Getting Past Cicilline Spin on Violence Against Women Act Reauthorization
This afternoon, WPRO’s Dan Yorke has taken the Doherty campaign to task (again, hey, it’s a day that ends in “y”) for not being clear on why Doherty supposedly opposes the Violence Against Women Act that is currently stalled in Congress. In truth, there are two versions of the act and Doherty supports the House version. Now, given that I agree with Yorke that Doherty could do a better job explaining his position, it seems Yorke is falling pray to Cicilline campaign spin on the issue. As such, I think this portion of the explanation from the sponsor of the House’s version of the re-authorization–Sandy Adams, R-Fla (and, yes, a woman)–is warranted:
The House and Senate versions of VAWA are largely similar, but at the center of the controversy are three brand new proposals the Senate included in its reauthorization. These added provisions veer from VAWA’s original intent, as well as past reauthorizations.

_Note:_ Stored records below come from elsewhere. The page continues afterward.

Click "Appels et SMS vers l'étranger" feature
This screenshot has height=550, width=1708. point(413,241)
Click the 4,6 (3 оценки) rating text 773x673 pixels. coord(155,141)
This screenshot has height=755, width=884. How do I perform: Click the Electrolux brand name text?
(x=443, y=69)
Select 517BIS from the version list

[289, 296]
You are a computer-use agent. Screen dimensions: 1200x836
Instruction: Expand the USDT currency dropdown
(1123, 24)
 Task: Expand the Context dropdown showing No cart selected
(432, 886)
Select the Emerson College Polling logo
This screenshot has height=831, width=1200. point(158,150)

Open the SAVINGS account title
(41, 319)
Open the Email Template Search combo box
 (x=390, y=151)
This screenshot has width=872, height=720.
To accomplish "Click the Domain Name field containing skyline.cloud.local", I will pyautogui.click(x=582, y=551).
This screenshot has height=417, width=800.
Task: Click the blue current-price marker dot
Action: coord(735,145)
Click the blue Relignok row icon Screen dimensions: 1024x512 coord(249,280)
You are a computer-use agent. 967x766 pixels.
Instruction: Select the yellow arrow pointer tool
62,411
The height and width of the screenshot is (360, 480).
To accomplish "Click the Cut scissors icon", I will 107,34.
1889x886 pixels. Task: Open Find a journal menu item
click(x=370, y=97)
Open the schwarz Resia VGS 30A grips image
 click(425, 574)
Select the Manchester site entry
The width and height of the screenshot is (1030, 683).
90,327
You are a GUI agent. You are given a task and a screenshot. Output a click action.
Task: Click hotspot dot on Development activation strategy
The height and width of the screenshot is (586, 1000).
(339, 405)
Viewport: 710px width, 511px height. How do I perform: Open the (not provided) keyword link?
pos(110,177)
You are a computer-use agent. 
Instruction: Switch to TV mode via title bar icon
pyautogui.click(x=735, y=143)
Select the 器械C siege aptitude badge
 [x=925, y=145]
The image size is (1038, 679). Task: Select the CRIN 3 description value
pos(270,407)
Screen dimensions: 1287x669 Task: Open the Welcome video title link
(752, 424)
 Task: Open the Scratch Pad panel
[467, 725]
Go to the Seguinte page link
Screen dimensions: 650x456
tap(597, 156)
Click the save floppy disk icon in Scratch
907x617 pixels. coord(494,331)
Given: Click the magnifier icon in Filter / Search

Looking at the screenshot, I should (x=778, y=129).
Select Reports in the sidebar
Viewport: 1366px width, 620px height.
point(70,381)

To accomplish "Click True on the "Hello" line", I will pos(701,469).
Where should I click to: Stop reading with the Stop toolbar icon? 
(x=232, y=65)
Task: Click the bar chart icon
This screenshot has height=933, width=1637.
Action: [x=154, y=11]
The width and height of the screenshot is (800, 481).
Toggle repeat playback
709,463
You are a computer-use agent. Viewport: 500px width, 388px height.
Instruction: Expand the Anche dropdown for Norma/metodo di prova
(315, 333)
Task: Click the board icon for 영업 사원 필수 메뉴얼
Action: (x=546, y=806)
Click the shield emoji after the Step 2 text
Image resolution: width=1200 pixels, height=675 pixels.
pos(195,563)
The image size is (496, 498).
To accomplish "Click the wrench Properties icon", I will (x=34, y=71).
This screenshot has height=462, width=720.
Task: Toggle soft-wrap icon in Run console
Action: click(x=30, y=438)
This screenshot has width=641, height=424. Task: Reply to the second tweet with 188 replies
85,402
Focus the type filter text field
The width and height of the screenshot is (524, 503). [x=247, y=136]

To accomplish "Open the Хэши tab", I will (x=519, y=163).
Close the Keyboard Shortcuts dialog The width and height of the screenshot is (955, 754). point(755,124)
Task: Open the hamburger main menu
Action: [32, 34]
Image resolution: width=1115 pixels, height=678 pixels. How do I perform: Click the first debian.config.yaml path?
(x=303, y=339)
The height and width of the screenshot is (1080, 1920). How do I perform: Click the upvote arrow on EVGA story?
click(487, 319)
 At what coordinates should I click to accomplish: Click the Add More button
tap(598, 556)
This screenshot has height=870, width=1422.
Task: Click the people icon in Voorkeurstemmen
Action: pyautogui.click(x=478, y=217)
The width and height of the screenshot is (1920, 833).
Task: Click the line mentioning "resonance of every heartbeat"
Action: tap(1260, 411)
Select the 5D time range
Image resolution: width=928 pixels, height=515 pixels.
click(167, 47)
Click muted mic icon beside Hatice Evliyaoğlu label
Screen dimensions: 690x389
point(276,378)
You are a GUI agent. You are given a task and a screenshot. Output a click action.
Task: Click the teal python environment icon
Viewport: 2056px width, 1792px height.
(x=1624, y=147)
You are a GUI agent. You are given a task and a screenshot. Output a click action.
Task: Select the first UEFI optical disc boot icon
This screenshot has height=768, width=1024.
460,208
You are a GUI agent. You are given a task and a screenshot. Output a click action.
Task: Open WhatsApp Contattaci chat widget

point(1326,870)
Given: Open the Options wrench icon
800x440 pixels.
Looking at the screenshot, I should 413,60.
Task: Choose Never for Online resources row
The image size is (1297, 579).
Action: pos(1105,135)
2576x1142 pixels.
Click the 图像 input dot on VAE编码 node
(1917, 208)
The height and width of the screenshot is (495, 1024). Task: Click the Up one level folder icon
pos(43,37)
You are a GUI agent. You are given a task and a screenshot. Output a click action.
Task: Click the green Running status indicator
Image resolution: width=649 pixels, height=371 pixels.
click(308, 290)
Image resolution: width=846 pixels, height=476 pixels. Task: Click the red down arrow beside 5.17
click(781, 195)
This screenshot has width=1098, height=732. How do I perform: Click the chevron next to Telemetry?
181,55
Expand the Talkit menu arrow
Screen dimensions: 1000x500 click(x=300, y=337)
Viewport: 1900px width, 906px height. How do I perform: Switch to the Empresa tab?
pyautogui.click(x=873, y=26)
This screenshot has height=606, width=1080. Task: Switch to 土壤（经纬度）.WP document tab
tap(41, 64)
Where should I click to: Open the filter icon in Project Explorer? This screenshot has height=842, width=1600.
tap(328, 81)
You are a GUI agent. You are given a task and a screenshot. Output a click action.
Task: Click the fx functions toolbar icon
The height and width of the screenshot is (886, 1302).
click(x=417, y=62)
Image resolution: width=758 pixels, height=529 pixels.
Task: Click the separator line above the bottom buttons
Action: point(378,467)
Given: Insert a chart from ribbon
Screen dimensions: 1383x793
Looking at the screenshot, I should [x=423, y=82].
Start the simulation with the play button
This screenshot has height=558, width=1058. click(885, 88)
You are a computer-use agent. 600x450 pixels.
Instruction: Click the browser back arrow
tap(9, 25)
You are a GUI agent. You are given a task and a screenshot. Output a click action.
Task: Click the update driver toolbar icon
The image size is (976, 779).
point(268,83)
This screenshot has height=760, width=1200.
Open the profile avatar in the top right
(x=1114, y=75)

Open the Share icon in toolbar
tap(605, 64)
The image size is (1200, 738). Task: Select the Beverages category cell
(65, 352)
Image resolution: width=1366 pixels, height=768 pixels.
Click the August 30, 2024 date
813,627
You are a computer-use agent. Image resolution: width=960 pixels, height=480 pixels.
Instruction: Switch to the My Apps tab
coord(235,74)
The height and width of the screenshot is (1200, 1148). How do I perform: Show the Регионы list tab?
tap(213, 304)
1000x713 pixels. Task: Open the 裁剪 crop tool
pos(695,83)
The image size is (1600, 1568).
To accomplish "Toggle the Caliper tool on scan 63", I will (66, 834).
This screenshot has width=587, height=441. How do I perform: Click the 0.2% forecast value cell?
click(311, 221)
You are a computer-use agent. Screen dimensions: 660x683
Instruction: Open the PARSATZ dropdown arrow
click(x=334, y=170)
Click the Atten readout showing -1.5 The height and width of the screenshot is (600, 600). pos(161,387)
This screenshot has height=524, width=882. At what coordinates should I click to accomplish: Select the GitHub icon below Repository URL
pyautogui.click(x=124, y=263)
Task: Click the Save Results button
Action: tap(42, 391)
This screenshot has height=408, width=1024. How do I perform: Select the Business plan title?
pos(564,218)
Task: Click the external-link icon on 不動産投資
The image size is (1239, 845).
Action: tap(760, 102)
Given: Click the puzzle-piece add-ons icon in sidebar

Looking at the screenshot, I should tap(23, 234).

The first of these three provisions would give sovereign Native American tribes potentially unconstitutional jurisdiction by allowing their courts to try non-Indians. While no one disputes that Native American victims of domestic violence, sexual assault or stalking need help and that their assaulters should be prosecuted, it should be done within the bounds of the Constitution.
Rather than trying to implement unconstitutional provisions, the House-passed bill designates domestic violence tribal liaisons within the U.S. Attorney’s Offices. The liaison would serve as a direct link between the U.S. Attorneys charged with prosecuting non-Indians who commit crimes on tribal lands, and Native American criminal justice systems. Additionally, the House bill allows Native American victims of domestic violence or stalking to get a restraining order against their abuser in a federal district court.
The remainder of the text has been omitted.